[Data taken from a collection]
•••

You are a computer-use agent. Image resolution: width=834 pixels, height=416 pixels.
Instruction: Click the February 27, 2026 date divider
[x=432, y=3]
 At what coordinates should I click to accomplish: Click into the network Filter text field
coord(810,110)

•••

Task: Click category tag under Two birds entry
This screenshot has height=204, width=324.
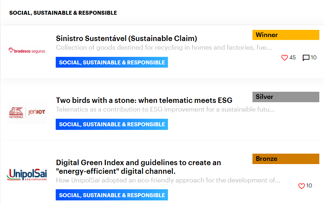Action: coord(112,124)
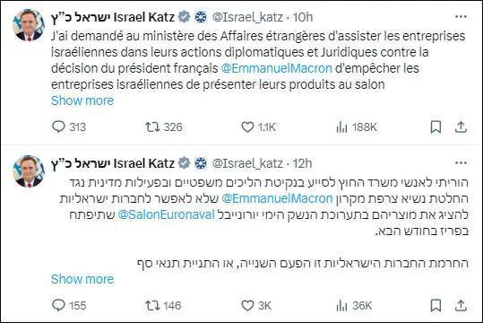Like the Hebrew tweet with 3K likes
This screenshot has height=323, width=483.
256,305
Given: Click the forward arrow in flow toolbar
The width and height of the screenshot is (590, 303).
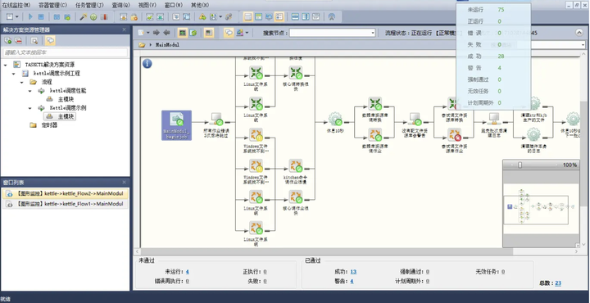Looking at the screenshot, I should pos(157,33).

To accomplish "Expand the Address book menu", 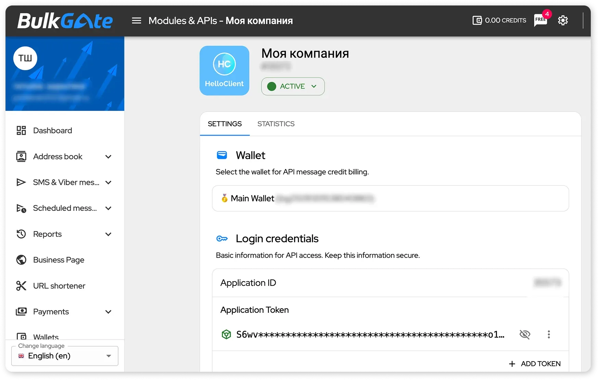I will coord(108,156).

•••

→ Task to complete:
Please switch "network" to "console" in the data between the lines holding "At what coordinates" and "coord(810,110)", inclusive, and give back only those lines with nothing else changed.

→ Finished exercise:
 At what coordinates should I click to accomplish: Click into the console Filter text field
coord(810,110)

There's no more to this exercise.